───── Selection ─────

He was a broadcaster, teacher and attorney before becoming the Kansas secretary of agriculture in 1986. In 1990, he was called upon to be a White House Fellow for the Class of '90-91, detailed to the Office of the U.S. Trade Representative. After serving in that capacity for one year at the White House, Brownback returned to Kansas to resume his position as secretary of agriculture and remained in this position until 1993. He was elected to the United States House of Representatives in 1994, but served there for only one term as he decided to enter into the special Senatorial election in November 1996 to replace Bob Dole, who had resigned his Senate seat during his presidential campaign.
Brownback won the primary by defeating former Lieutenant Governor Sheila Frahm, who had been appointed to temporarily fill the seat. He defeated Democrat Jill Docking in the general election and was elected to a full term in the Senate in 1998. He won re-election in the 2004 senate election with 69% of the vote, easily defeating his Democratic challenger, Lee Jones, a former Washington, D.C. lobbyist who was considered less than viable, especially after losing the Democratic Primary.

───── Given data ─────

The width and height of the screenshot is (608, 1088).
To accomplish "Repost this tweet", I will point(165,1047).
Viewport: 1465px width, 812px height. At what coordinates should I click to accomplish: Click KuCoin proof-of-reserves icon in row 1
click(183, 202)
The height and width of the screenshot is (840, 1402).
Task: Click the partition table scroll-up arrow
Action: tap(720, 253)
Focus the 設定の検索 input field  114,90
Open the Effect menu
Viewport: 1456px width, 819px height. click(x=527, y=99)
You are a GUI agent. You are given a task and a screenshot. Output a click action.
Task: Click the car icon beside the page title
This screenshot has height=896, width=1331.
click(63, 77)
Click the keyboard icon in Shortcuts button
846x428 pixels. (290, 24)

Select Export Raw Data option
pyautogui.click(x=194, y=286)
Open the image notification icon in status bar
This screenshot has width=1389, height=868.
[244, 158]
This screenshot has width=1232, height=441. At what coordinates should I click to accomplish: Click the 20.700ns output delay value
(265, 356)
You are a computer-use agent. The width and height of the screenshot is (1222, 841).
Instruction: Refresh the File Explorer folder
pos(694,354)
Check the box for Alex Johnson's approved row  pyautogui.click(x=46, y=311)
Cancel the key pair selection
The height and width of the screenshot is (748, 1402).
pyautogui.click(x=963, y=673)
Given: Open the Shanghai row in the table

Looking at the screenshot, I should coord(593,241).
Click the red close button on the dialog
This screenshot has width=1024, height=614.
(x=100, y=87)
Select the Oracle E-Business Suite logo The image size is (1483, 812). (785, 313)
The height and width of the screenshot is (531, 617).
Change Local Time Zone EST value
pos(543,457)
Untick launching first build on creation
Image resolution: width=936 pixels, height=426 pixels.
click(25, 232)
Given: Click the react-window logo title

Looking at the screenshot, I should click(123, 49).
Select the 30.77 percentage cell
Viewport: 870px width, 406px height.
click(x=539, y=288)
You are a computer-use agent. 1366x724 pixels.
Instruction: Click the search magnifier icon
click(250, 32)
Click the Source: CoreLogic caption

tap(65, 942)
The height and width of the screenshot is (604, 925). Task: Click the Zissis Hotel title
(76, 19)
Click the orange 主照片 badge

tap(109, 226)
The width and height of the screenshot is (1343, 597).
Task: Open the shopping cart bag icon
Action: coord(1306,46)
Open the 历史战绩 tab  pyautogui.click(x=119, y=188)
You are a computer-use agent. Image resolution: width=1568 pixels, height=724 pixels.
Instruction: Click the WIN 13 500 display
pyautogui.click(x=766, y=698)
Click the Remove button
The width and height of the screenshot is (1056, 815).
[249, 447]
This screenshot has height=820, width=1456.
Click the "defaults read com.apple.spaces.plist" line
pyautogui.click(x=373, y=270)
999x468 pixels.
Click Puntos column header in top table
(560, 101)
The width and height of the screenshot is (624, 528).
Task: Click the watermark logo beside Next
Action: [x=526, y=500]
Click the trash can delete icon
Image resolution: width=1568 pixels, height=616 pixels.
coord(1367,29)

─────

Problem set.
A - Transcribe the passage on Brownback's career from "Brownback won the" to "the Democratic Primary.".
B - Pick up the passage on Brownback's career after its last sentence and continue it.
This material was drawn from a different source than the passage on Brownback's career.

Outputs by task.
A -
Brownback won the primary by defeating former Lieutenant Governor Sheila Frahm, who had been appointed to temporarily fill the seat. He defeated Democrat Jill Docking in the general election and was elected to a full term in the Senate in 1998. He won re-election in the 2004 senate election with 69% of the vote, easily defeating his Democratic challenger, Lee Jones, a former Washington, D.C. lobbyist who was considered less than viable, especially after losing the Democratic Primary.

B -
Brownback has announced that he would not run for reelection in 2010, in accordance with his support of term limits for members of Congress. He is a member of the Judiciary Committee, the Senate Appropriations Committee (where he chairs the Subcommittee on District of Columbia), the Joint Economic Committee, and the Commission on Security and Cooperation in Europe.
Brownback is married to the former Mary Stauffer, heiress to a Topeka newspaper fortune. The couple are the parents of five children (two of them adopted).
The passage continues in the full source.